A point to mention, not all sunlight is “equal” in UV concentration. The intensity of the sun’s rays depends upon the time of year, as well as the altitude and latitude of your location. UV rays are strongest during summer. Extra protection is required near the equator, where the sun is strongest, and at high altitudes, where the air and cloud cover are thinner, allowing more damaging UV rays to get through the atmosphere. UV rays react with a chemical called melanin that is found in skin. Melanin is the first defense against the sun because it absorbs dangerous UV rays before they can cause serious skin damage. Melanin is found in different concentrations in the skin, which results in different skin colors. The lighter the skin color, the less melanin in the skin. As the melanin increases in response to sun exposure, the skin tans. Sunburn develops when the amount of UV exposure is greater than what can be protected by melanin in the skin.
There are a number of ways to prevent sunburn:
- Avoid the sun’s rays when they are the strongest, which is usually between 10 a.m. to 4 p.m. If you must be in the sun between these hours, be sure to apply and reapply sunscreen.
- Sunscreen is essential if people are going to be outdoors. What matters most in a sunscreen is the degree of protection from UV rays it provides or the SPF (sun protection factor) numbers on the labels. Select an SPF of 30 or higher and apply sunscreen about 15 to 30 minutes before going outside.

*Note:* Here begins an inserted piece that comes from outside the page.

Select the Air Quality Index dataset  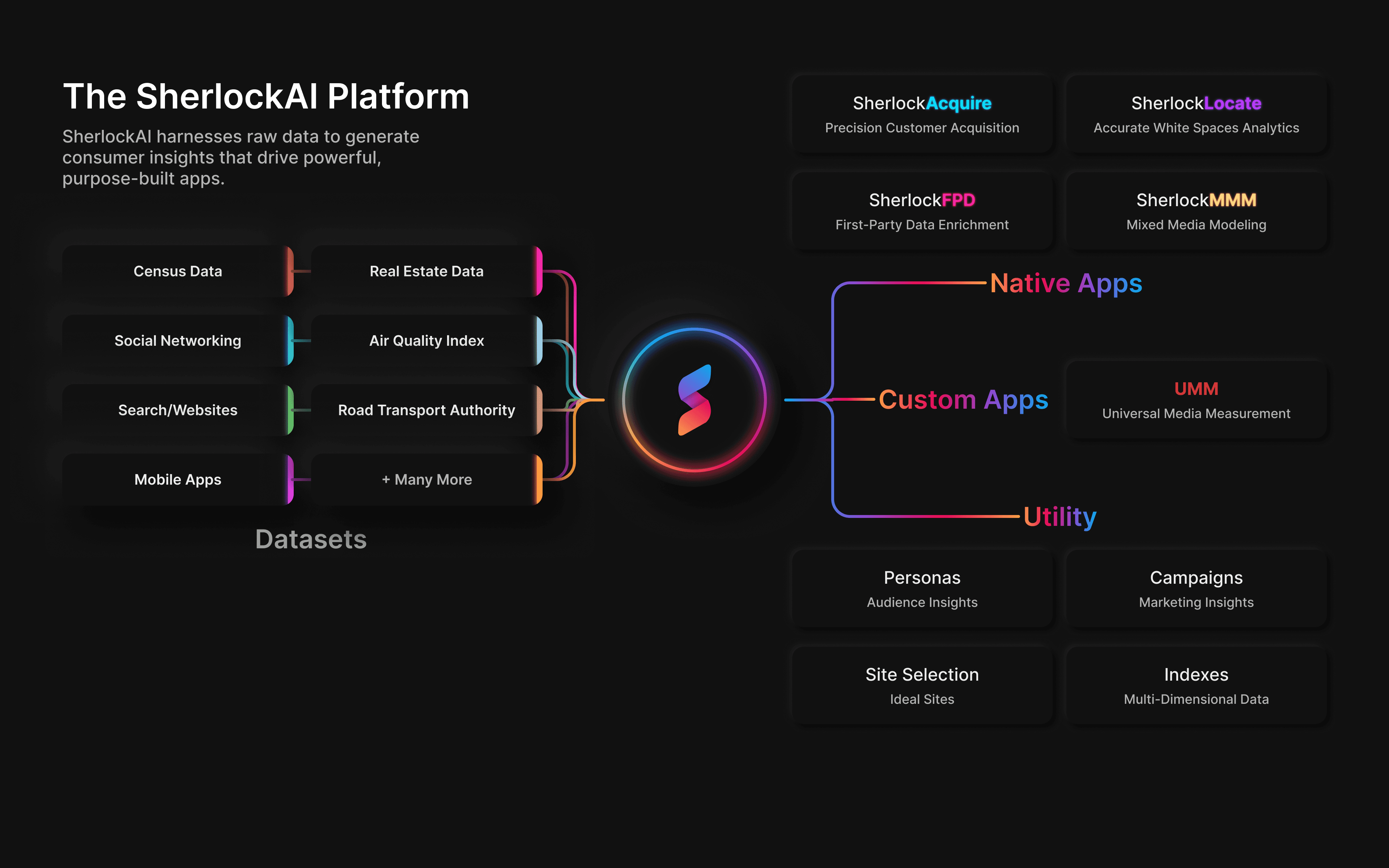tap(426, 340)
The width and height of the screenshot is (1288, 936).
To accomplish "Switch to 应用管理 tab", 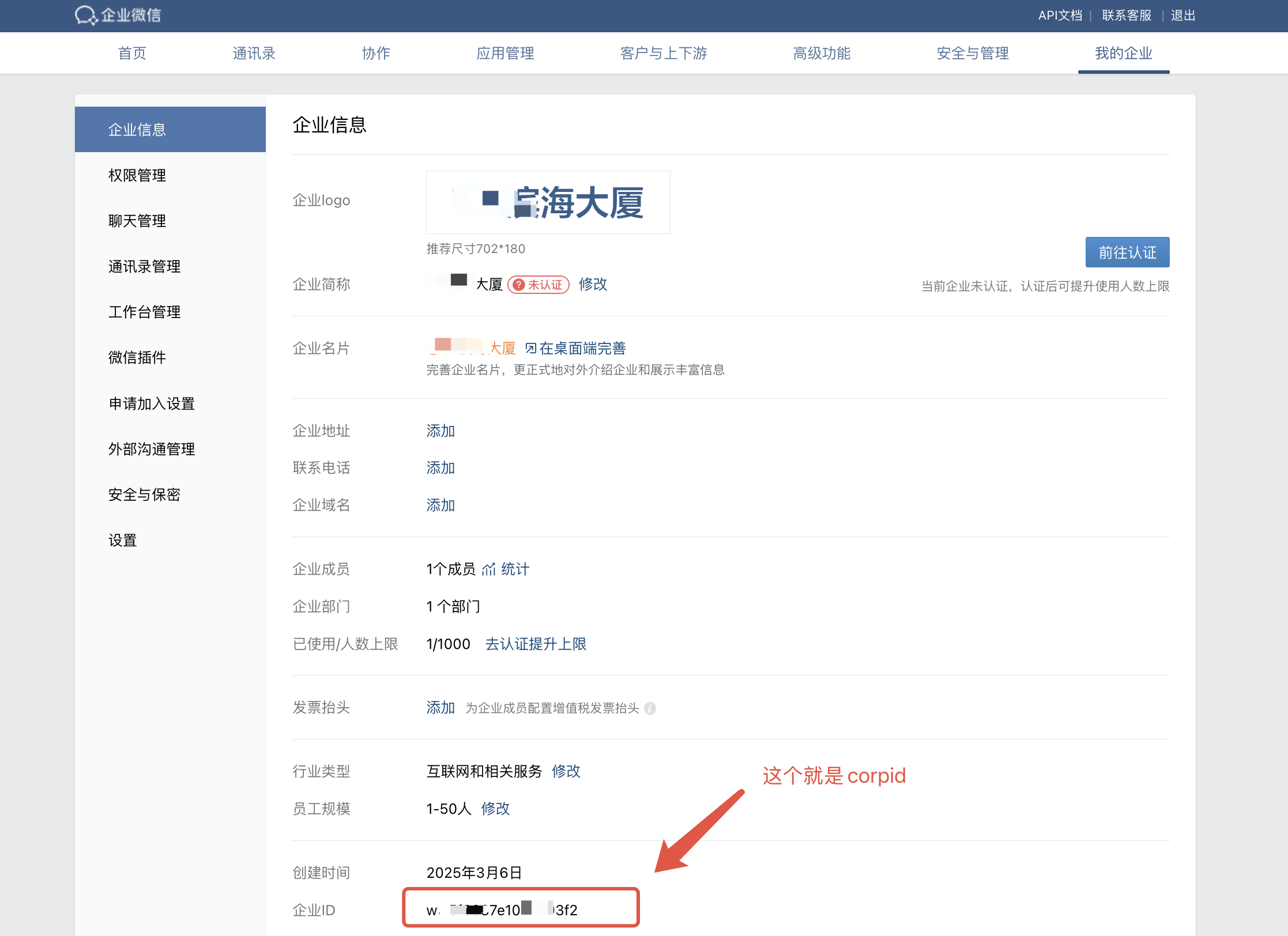I will click(504, 53).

Reapply sunscreen often, approximately every 2 hours. Reapply after sweating or swimming.
- Apply sunscreen even on cloudy, cool, and overcast days. UV rays can travel through the clouds and reflect off sand, water, and concrete. Often, people are unaware that they are susceptible to sunburn on a cooler day because the temperature outside keeps the skin feeling cool.

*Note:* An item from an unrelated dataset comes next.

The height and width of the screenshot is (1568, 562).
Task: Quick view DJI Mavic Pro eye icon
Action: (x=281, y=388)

- Another way to protect yourself from UV rays is to cover up. Clothes, umbrellas, sunglasses or other sun protective gear can screen out harmful UV rays.
Some medications increase the skin’s sensitivity to UV rays. Ask your doctor or pharmacist if any prescription (especially antibiotics and acne medications) or other over-the-counter medications can increase sun sensitivity. Enjoy the summer and remember to protect your skin!